Nonetheless, Hornaday arranged for Benga's transfer to the Howard Colored Orphan Asylum, whence he was sent shortly afterwards to Lynchburg, Virginia, to live with a local family and attend the Lynchburg Baptist Seminary. A benefactor paid for his filed teeth to be capped, so that he might more easily integrate into African-American society. He improved his English rapidly, and after a short time left his studies, supporting himself through farm labor and by working on tobacco plantations. He is said to have been a favorite of local boys, for whom he fashioned bows and arrows and whom he would take on expeditions into the woods, hunting for small game.

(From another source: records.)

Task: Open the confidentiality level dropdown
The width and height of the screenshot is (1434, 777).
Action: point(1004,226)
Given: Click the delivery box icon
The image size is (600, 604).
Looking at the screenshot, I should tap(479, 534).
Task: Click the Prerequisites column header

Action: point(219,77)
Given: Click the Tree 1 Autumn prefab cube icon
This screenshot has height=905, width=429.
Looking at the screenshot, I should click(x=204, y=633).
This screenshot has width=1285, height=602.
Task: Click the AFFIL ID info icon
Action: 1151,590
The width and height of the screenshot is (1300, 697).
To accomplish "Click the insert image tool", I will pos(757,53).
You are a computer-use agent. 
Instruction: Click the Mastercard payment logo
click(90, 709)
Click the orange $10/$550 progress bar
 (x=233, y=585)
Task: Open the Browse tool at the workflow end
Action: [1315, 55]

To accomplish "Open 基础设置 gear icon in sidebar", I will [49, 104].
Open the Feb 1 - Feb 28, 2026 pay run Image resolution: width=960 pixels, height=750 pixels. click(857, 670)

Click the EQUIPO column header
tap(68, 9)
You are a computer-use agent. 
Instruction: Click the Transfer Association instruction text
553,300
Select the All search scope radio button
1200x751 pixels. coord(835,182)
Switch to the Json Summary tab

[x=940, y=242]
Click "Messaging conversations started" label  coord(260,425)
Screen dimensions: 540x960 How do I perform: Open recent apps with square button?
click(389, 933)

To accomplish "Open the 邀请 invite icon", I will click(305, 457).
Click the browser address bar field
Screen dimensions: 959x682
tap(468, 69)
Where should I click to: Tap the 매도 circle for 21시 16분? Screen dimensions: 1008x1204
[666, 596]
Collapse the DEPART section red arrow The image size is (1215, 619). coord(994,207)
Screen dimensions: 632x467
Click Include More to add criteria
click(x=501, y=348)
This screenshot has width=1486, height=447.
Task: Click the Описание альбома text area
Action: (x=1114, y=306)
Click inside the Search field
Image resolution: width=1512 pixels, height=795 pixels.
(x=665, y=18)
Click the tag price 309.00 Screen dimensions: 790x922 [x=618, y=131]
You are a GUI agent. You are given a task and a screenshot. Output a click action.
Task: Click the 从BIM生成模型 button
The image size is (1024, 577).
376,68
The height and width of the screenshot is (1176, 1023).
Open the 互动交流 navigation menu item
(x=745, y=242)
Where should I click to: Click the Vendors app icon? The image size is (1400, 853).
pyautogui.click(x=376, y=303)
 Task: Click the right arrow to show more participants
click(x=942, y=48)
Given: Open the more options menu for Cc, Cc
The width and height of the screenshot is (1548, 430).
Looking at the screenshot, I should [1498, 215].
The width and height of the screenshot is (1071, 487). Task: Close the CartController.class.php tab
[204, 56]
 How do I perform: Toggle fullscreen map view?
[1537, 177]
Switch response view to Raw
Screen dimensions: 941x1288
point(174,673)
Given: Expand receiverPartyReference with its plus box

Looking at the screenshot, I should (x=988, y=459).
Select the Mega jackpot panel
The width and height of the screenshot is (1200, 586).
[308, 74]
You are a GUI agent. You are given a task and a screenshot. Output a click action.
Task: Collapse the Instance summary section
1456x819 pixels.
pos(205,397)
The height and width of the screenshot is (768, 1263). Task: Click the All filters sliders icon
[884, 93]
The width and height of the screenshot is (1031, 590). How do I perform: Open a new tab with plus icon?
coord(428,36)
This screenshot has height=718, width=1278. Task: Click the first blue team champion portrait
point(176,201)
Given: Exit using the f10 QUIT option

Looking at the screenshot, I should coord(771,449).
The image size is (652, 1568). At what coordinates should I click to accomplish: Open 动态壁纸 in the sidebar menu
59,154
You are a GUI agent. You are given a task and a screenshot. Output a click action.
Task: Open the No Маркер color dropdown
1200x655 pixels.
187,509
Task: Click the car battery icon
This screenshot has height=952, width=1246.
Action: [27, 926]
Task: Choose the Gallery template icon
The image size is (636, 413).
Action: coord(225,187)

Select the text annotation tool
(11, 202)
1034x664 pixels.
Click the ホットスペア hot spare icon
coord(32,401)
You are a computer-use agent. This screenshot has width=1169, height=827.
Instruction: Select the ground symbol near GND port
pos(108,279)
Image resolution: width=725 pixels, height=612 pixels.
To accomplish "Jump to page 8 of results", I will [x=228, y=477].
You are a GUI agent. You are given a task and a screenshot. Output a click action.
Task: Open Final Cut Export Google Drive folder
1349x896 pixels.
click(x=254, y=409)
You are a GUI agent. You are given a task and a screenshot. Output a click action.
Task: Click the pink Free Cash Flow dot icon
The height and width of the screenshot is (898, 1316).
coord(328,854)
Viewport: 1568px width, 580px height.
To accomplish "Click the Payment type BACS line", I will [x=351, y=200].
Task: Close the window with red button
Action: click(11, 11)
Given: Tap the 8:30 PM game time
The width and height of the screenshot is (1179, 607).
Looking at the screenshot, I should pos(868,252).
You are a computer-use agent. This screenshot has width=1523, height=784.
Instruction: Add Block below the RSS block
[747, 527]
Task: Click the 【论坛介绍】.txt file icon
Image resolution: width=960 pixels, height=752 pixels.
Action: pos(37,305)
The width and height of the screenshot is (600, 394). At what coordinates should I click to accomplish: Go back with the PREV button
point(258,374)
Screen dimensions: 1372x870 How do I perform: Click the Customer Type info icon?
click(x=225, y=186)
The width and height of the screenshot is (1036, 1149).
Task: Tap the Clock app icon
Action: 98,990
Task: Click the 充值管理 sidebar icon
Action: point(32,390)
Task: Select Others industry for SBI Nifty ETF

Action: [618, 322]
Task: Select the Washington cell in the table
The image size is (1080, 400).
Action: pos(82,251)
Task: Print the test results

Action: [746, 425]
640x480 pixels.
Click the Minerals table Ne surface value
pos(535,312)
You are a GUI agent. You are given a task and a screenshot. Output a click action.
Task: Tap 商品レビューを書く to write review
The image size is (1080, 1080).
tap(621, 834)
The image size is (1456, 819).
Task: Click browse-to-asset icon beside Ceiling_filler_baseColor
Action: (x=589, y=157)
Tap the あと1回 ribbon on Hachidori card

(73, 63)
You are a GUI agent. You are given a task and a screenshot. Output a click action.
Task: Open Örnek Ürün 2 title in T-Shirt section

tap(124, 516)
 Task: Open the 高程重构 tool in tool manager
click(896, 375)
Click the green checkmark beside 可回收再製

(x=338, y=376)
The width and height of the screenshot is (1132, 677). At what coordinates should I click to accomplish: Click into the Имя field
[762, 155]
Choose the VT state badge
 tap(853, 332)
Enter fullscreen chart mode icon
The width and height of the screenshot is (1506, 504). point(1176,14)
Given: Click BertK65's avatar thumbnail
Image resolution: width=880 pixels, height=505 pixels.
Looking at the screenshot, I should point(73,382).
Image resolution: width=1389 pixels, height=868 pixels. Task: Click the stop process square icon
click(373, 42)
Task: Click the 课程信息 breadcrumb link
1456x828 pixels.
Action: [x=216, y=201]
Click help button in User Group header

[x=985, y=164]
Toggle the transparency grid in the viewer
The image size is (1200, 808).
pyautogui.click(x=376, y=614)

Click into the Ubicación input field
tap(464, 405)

The traditional explanation, although it is scarcely more than conjecture, for the fact that Ota Benga shot himself in the heart with a borrowed revolver in 1916, is that he had learned the price of a steamer ticket to Africa, and compared it with the wages he earned as a laborer. It was noted by those who found his body that, before ending his life, he had removed the caps from his pointed teeth.
On the occasion of Benga's suicide William Hornaday, the man who had put him in the monkey house to begin with, included an item in the New York Zoological Society Bulletin of May, 1916, in which he called attention to "the closing chapter in the life history of a savage who tried vainly to leap from savagery to civilization, over the intervening stage of barbarism," before moving on without evident remorse to discuss the meteorological import of anomalies observed that year in the migration of birds, and the intractability of the Zoologic Park's collection of beavers, which insisted on obstructing the spillways carefully built into their dam by the zoo's workmen.